§ **Stored items**:

/---

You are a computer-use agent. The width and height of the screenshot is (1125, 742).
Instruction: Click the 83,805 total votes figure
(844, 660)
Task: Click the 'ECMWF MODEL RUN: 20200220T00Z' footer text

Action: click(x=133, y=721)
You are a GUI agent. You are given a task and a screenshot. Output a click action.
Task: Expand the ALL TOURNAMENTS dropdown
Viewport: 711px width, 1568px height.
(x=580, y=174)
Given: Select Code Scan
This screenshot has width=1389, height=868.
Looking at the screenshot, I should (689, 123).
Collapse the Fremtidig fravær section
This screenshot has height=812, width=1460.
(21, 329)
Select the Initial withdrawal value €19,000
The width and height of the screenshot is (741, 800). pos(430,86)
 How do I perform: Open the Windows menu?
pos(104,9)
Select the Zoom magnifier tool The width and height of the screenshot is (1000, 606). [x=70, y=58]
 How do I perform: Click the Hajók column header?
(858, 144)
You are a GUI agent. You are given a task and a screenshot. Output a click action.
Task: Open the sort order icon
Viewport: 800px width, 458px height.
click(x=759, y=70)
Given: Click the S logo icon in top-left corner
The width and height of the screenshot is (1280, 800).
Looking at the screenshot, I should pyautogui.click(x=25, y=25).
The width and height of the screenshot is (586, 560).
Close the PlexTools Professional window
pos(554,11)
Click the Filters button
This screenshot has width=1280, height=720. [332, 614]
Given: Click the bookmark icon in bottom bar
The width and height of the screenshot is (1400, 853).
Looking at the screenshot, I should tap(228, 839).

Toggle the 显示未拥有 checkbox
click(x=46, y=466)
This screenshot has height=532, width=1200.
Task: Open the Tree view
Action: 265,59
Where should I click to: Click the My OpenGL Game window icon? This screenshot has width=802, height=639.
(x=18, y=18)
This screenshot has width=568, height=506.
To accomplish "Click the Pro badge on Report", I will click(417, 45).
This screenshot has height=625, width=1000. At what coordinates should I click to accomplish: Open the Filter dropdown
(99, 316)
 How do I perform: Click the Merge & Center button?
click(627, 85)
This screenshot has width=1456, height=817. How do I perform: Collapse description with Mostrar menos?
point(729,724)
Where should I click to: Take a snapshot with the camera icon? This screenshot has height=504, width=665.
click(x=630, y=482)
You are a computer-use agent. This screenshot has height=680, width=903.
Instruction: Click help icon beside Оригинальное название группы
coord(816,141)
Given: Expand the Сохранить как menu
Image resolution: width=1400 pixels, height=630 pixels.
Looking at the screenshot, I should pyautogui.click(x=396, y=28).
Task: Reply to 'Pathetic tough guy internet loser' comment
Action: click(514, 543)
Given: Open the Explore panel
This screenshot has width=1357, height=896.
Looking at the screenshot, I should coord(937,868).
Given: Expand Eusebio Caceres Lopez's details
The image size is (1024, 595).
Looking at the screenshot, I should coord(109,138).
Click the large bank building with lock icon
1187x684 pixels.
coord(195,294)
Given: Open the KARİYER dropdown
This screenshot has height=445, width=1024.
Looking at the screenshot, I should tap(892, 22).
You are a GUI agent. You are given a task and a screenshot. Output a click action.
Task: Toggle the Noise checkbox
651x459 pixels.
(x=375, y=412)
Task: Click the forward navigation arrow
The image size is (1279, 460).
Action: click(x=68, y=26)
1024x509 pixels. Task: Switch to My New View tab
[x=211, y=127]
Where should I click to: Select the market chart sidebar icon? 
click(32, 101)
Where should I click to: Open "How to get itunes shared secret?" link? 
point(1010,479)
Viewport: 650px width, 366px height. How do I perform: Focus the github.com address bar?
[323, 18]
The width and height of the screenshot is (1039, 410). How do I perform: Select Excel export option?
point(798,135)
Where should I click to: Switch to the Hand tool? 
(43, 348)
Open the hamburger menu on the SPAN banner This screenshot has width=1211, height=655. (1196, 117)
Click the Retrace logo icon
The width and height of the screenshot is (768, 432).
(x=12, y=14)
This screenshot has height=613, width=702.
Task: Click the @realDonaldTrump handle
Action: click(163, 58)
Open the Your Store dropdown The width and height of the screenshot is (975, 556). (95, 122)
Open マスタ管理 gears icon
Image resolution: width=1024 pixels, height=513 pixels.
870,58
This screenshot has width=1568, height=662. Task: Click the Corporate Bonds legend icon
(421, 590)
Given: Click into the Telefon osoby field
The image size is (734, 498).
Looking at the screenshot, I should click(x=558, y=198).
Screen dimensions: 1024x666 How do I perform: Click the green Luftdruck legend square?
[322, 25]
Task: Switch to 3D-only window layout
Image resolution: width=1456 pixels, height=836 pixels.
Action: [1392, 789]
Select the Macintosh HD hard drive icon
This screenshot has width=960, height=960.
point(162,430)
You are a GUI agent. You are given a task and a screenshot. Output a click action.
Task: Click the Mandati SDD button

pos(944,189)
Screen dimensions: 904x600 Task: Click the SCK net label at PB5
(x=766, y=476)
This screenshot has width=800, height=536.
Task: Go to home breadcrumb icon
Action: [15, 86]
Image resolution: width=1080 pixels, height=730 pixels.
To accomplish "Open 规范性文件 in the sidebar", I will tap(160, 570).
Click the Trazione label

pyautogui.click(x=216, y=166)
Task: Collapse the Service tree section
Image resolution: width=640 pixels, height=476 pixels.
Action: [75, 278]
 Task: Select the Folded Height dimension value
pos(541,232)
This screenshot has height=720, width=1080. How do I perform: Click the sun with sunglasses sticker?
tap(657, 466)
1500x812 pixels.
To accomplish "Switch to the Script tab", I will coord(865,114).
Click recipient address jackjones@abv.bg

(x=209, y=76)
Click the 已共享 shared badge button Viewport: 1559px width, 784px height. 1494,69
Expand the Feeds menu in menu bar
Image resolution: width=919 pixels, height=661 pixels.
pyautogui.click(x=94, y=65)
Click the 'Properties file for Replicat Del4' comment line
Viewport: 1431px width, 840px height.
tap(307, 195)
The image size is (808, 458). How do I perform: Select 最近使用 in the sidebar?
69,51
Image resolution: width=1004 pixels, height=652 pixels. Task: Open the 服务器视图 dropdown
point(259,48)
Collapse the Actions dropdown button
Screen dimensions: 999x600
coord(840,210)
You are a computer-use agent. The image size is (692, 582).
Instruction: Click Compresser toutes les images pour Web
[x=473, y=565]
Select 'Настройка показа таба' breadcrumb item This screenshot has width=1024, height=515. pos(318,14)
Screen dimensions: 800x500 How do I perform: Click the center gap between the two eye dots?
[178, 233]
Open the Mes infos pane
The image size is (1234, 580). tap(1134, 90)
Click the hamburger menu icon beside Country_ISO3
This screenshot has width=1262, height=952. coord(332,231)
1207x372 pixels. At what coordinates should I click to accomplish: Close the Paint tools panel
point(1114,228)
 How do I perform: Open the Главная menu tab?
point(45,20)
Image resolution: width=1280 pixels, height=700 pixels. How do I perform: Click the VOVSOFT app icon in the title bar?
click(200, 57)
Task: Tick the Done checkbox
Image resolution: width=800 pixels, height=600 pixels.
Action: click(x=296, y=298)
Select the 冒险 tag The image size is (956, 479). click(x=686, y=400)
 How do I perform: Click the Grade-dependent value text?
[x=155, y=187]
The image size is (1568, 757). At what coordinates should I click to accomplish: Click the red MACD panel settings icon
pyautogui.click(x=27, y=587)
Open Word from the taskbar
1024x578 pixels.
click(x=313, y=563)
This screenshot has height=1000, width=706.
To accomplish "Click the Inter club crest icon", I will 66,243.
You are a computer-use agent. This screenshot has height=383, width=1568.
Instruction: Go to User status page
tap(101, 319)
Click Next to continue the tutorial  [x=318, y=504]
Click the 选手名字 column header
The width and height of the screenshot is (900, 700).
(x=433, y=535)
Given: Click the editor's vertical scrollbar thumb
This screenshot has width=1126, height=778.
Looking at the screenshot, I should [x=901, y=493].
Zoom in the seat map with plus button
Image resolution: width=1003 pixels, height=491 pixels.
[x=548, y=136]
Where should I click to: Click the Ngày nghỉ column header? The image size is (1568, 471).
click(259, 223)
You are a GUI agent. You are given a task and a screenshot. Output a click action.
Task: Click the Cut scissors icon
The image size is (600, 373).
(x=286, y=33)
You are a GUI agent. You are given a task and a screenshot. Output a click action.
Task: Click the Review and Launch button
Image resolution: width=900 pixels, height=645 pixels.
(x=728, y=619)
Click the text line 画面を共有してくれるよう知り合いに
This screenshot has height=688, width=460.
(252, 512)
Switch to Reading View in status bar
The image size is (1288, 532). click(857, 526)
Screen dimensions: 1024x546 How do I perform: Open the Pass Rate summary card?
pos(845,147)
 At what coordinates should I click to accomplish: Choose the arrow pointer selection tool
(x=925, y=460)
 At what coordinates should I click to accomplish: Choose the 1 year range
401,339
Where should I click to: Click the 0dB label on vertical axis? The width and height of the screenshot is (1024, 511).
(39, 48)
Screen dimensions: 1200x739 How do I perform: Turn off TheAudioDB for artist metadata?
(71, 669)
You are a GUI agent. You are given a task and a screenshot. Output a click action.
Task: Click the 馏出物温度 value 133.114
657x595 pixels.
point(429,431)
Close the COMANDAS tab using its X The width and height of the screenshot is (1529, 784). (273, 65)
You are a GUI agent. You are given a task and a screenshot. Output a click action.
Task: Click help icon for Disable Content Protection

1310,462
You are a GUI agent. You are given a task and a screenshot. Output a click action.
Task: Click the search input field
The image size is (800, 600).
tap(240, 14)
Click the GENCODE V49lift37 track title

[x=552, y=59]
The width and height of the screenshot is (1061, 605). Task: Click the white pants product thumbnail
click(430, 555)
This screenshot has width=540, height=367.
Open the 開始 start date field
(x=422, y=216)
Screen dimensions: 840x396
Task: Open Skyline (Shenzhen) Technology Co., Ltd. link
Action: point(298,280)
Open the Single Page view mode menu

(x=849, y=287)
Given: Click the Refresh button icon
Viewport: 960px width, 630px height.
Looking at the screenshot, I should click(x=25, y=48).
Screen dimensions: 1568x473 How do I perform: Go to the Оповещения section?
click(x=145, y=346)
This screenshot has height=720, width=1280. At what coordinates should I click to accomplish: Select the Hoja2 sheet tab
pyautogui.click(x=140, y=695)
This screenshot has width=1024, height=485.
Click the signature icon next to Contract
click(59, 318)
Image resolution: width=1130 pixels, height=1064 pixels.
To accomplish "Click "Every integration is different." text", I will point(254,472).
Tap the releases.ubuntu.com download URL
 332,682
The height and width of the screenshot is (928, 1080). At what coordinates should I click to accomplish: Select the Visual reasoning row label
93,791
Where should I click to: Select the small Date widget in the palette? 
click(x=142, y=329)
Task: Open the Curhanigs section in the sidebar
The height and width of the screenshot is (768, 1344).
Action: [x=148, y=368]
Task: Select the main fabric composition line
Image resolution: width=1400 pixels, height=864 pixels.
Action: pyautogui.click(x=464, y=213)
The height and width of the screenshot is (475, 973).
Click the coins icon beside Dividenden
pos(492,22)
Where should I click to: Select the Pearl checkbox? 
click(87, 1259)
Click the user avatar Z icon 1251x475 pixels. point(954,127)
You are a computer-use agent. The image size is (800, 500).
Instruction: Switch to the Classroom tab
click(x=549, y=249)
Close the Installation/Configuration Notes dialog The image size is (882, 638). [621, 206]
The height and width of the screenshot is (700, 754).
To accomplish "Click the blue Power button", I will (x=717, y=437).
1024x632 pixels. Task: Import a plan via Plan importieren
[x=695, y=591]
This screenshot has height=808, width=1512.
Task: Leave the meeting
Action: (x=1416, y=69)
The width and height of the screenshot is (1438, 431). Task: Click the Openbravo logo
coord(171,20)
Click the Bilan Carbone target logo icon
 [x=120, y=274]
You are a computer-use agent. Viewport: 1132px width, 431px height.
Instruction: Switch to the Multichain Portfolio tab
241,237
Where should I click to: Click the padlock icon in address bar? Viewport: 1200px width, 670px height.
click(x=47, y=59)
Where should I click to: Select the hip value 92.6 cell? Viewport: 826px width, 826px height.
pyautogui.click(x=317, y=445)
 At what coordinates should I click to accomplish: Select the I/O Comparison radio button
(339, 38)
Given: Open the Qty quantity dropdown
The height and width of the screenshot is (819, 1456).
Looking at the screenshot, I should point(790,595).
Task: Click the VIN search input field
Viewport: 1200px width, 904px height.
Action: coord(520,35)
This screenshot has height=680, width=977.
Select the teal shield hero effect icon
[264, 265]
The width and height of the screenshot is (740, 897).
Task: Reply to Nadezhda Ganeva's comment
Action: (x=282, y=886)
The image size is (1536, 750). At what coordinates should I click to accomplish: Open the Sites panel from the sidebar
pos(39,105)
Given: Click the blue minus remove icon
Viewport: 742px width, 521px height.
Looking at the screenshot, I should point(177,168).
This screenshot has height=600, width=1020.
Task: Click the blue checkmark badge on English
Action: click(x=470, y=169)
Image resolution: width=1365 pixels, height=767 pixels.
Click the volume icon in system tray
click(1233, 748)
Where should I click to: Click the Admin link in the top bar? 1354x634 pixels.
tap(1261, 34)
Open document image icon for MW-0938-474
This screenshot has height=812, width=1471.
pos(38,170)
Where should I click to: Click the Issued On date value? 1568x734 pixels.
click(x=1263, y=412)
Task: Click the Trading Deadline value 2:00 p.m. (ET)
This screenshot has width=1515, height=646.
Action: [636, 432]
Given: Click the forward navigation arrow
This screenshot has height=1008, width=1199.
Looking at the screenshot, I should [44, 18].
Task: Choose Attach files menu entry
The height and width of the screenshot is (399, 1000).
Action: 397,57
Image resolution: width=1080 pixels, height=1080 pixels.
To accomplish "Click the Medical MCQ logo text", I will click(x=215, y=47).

\---

§ **Exercise prompt**: Repeat, without changes, every line from the one that contains "This screenshot has height=1008, width=1199." through the final line of the data.

§ **Output for this exercise**:
This screenshot has height=1008, width=1199.
Looking at the screenshot, I should [44, 18].
Task: Choose Attach files menu entry
The height and width of the screenshot is (399, 1000).
Action: 397,57
Image resolution: width=1080 pixels, height=1080 pixels.
To accomplish "Click the Medical MCQ logo text", I will click(x=215, y=47).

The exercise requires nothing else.